Doormat
I really suck at setting boundaries with people.
When I was working, it was always, “Tamra… I know your plate is full, but I need someone to [insert task that's gonna take 20 people to finish in one day here]…”. This was always followed by a, “But of course! I’d love to add something impossible to my already-obscene-list-of-shit that needs to be done.” Service with a smile. I never knew when to say it was too much.
I’ve gotten better about saying no when someone asks me to do something and I really can’t add one more thing to my day, however I find that emotionally, I still suck ass at drawing a line. Even if something is damaging for me, I let the emotional drainage continue because I don’t know how to tell the other person they’ve crossed the line. Or I say something about it, but they don’t get that I’m teetering on the edge of some mental cliff, and they push the ‘heavy winds’ button that knocks me over the side into that dark abyss.
A doormat. That’s what I’ve always been.
I will hold your hand, give you absolutely everything I can until I have nothing left, and just keep on giving until it kills me. And stupidly, I have a tendency to surround myself with people who know just how to take advantage of this very weakness.

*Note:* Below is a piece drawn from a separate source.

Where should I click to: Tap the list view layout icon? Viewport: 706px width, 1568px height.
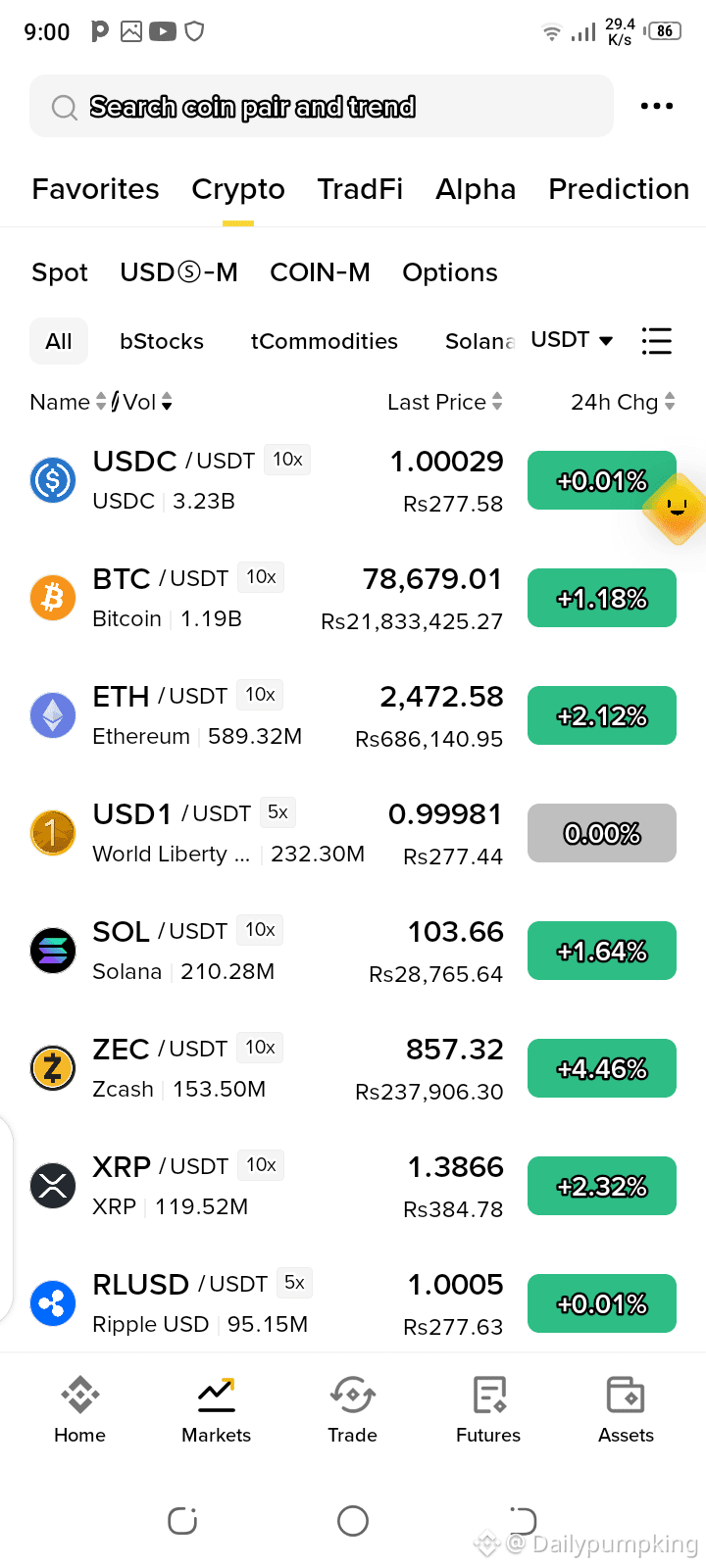point(656,341)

Today, I am mad at myself. Angry with the fact that I can’t seem to draw lines and boundaries where they belong, and furious that I let stupid shit get to me.

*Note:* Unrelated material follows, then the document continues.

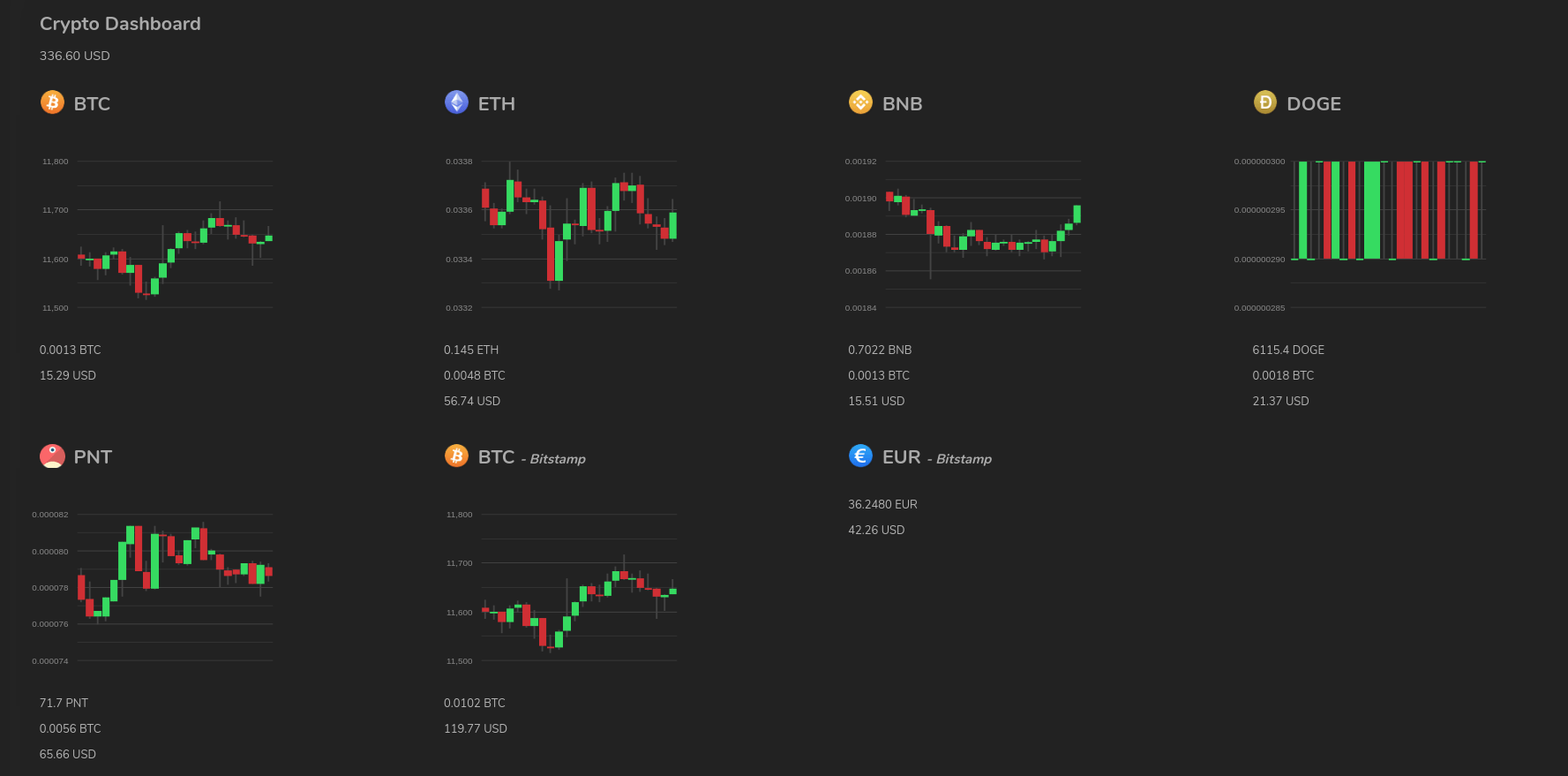Open the Crypto Dashboard title
The height and width of the screenshot is (776, 1568).
pos(120,24)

I have a long way to go on my checklist of mental health necessities.
Current Mood:
Angry &
Sad
January 19th, 2010 at 1:35 pm
Sorry you’re struggling with this Tam, but I’m so proud of all the progress you’ve made this year. You’ve made so many positive changes for yourself and your family, and you’re not going to regress back to the way things were.
Besides, I’d feel pretty insecure if you weren’t as action-packed with issues as I am.
We’re a match made in heav…well, somewhere, and I’m so glad to be walking this road with you. I love you so much!
January 19th, 2010 at 6:19 pm
One breath at a time. And remember to pay attention to the things that ARE working for you and the small incremental steps that mark progress in the direction you want to be heading. Keep being kind and gentle and loving to yourself. And forgiving – to yourself and everyone around you.
January 20th, 2010 at 8:22 am
Half the battle is realizing the problem. I’m struggling with something similar – except I take the other extreme by avoiding relationships based on the fear I won’t be able to draw healthy boundaries. You are doing all the right things – keep it up and I hope soon it will become second nature.